> _WORK ORDER_:
Once you reach the line with "You are a GUI", copy it and every line after it exactly, up to the end of the data. Omit the pictures.
::: EXERCISE DATA :::
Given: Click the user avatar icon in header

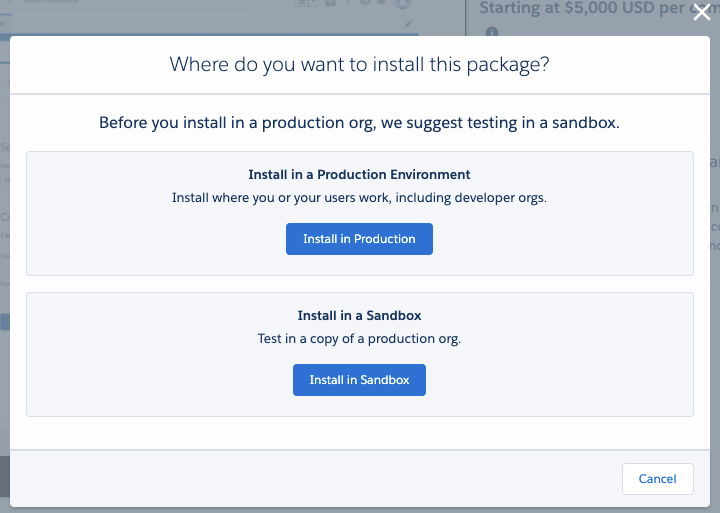Looking at the screenshot, I should tap(402, 3).
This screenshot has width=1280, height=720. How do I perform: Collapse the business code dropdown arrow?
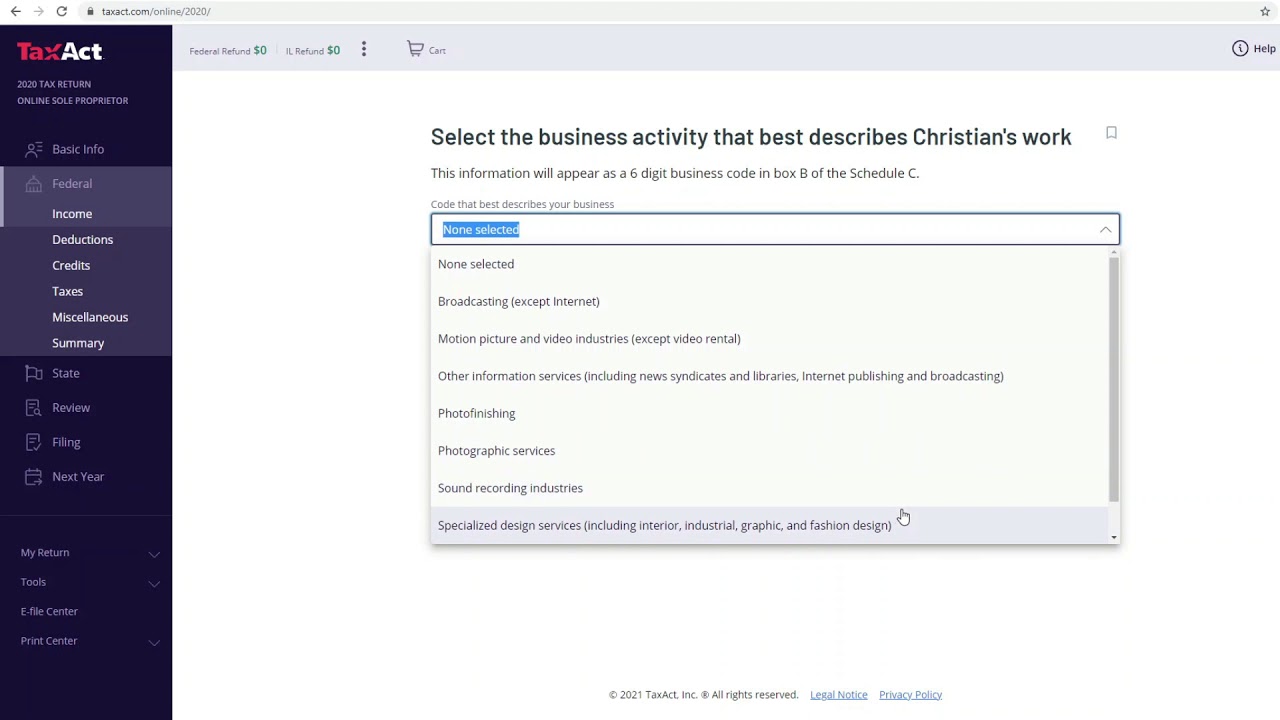point(1105,230)
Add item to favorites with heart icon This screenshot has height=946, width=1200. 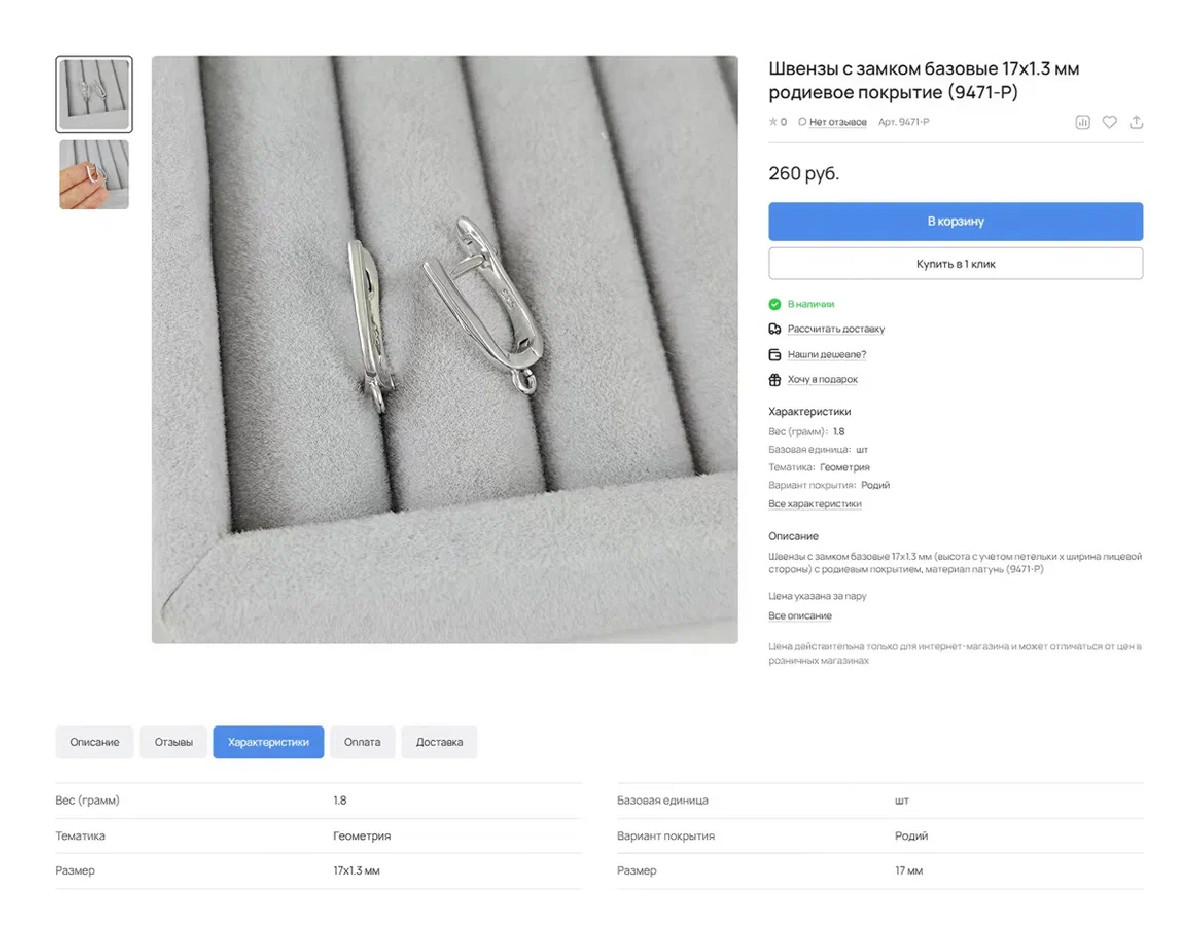pos(1109,122)
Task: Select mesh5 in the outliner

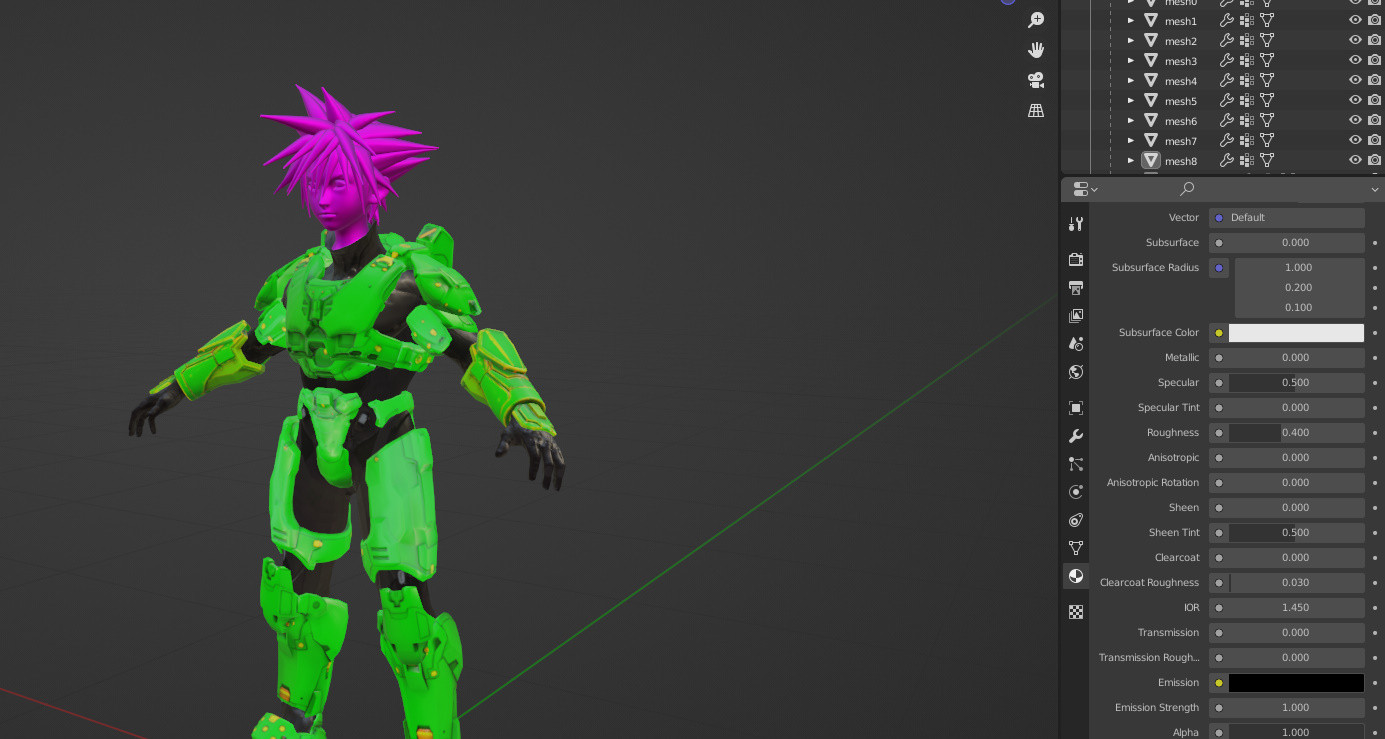Action: (x=1180, y=100)
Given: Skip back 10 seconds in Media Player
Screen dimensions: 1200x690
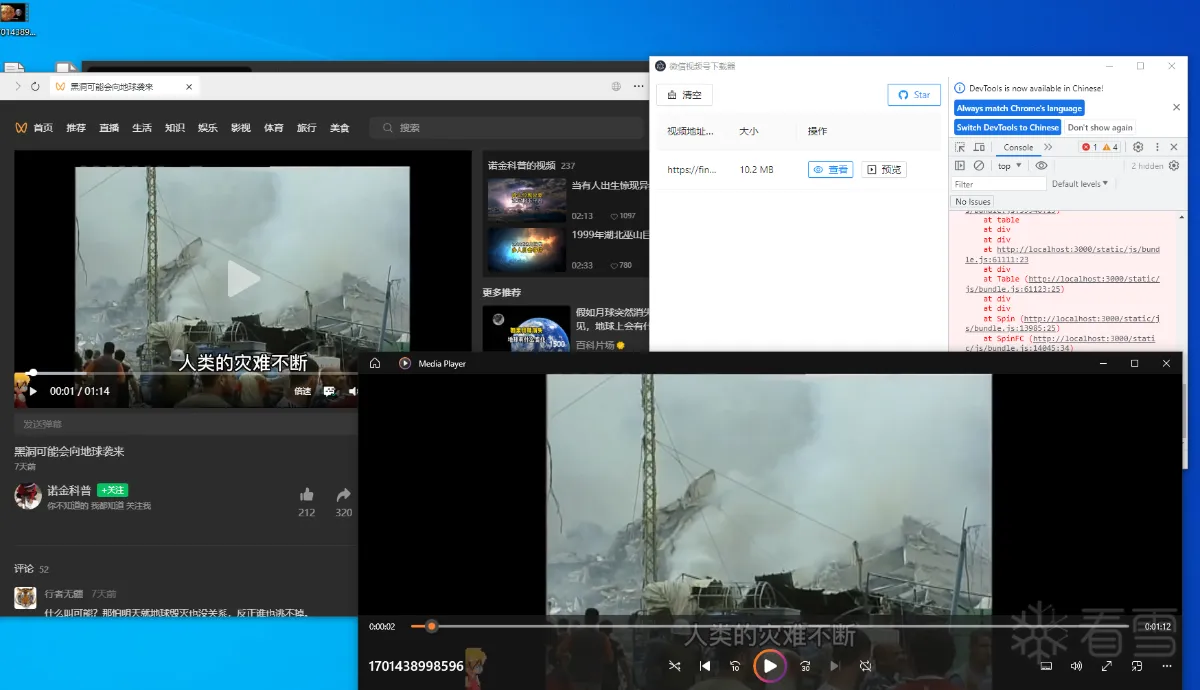Looking at the screenshot, I should 735,666.
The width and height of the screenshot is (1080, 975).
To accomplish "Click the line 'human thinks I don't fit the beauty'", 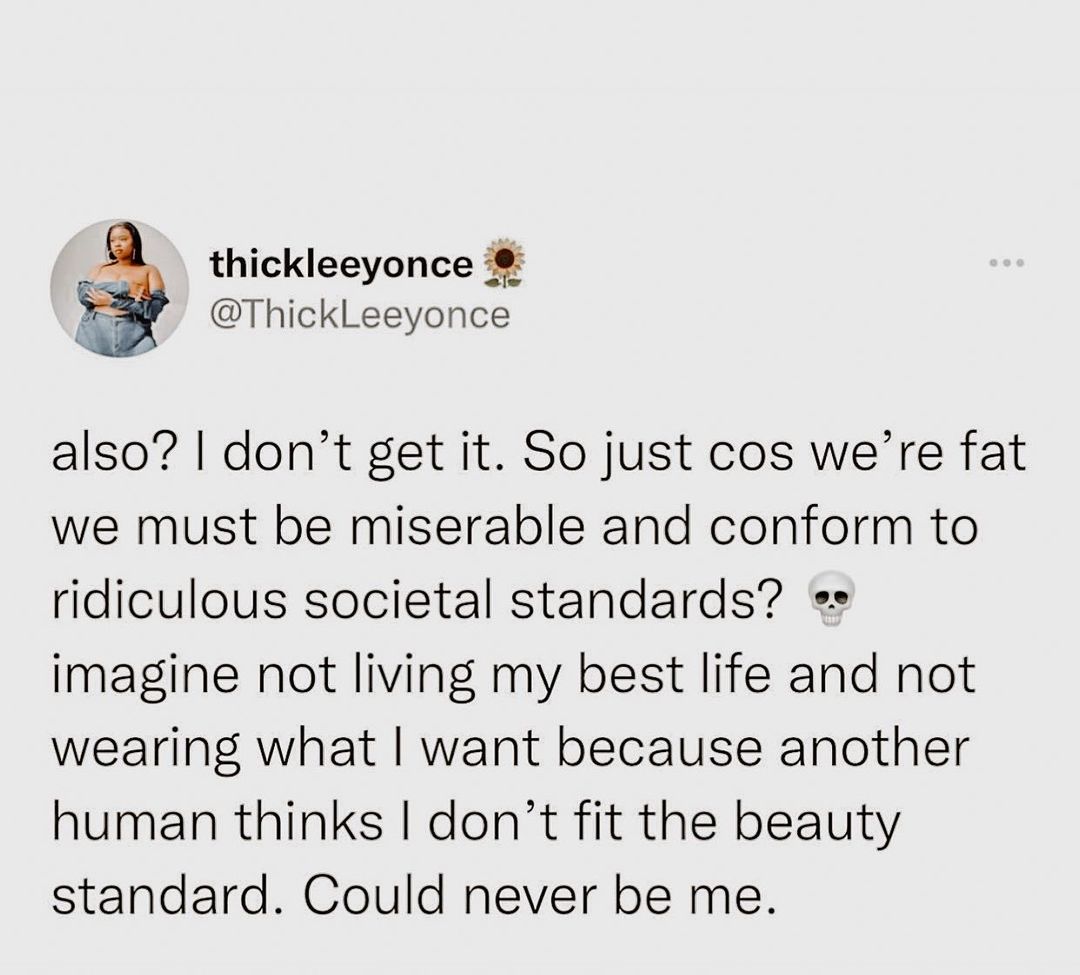I will click(476, 823).
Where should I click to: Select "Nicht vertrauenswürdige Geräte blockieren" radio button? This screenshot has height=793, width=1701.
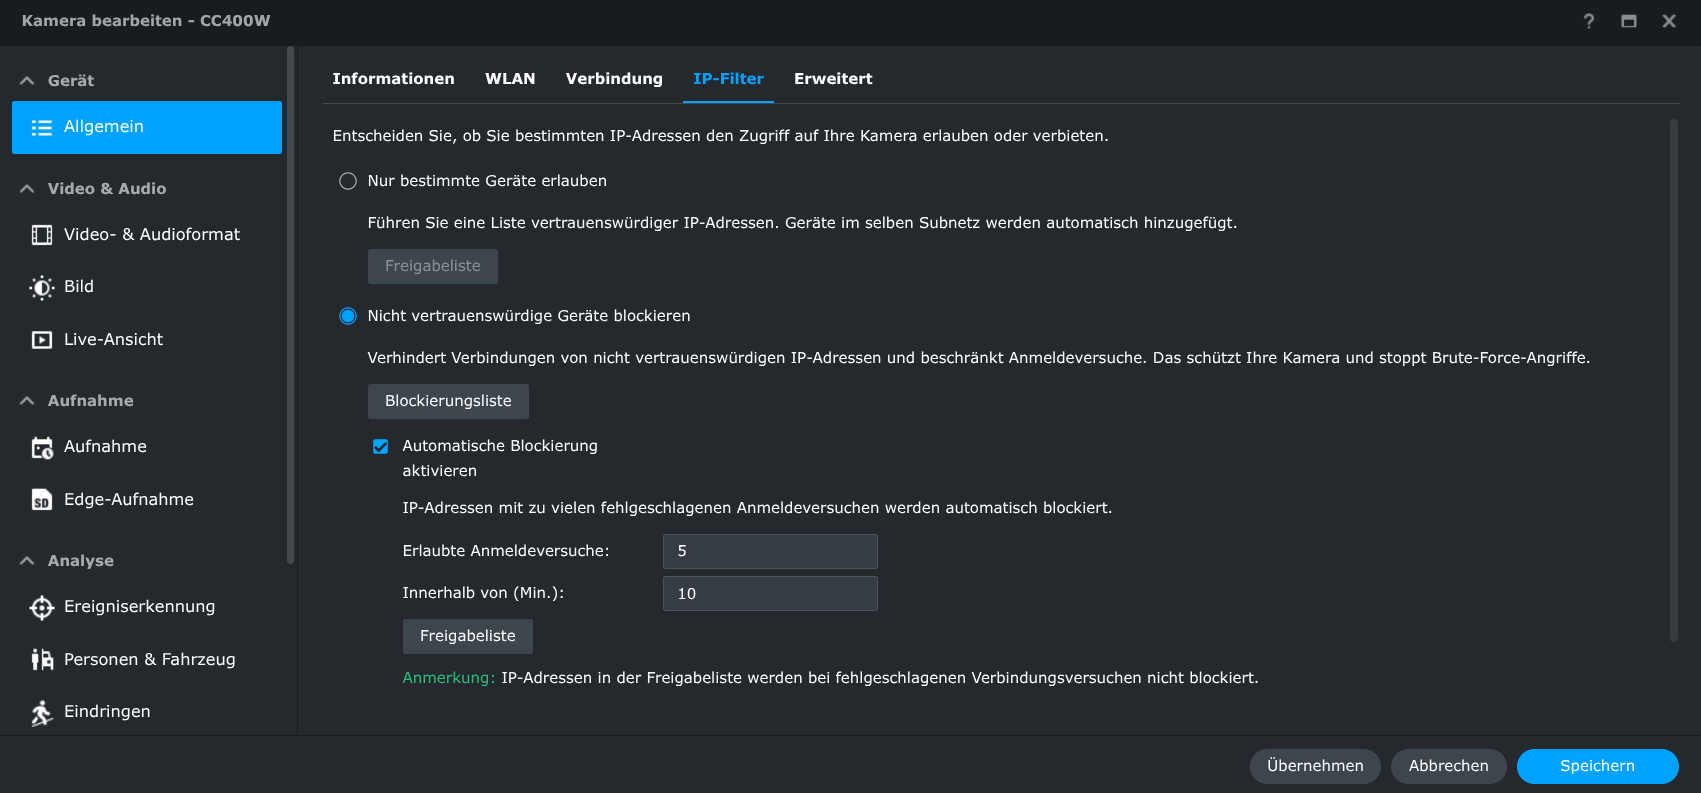click(x=348, y=316)
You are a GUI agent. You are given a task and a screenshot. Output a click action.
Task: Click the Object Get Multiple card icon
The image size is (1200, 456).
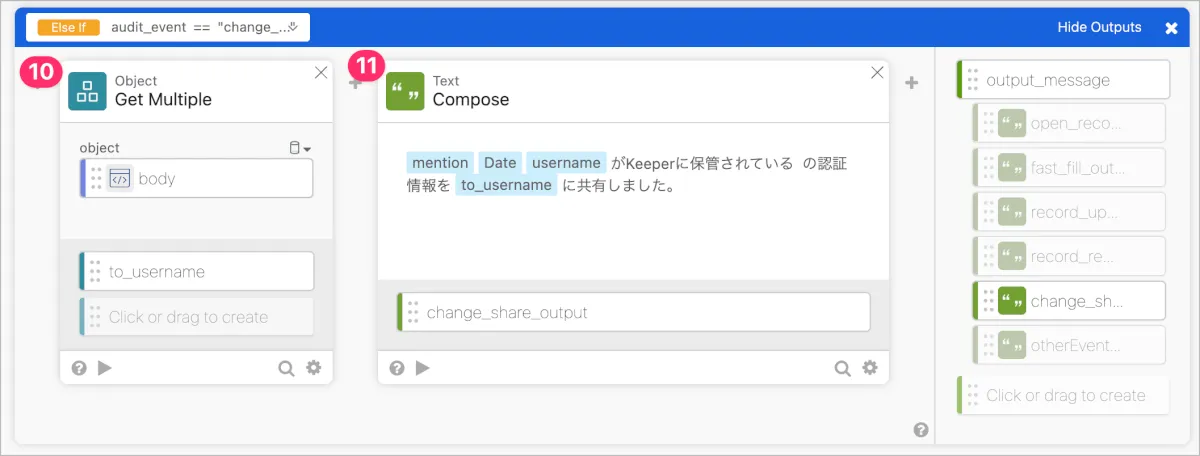tap(87, 91)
:::
> _ANSWER SPACE_:
You are a GUI agent. You are given a task and a screenshot. Output a click action.
Task: Click the Object Get Multiple card icon
The image size is (1200, 456).
tap(87, 91)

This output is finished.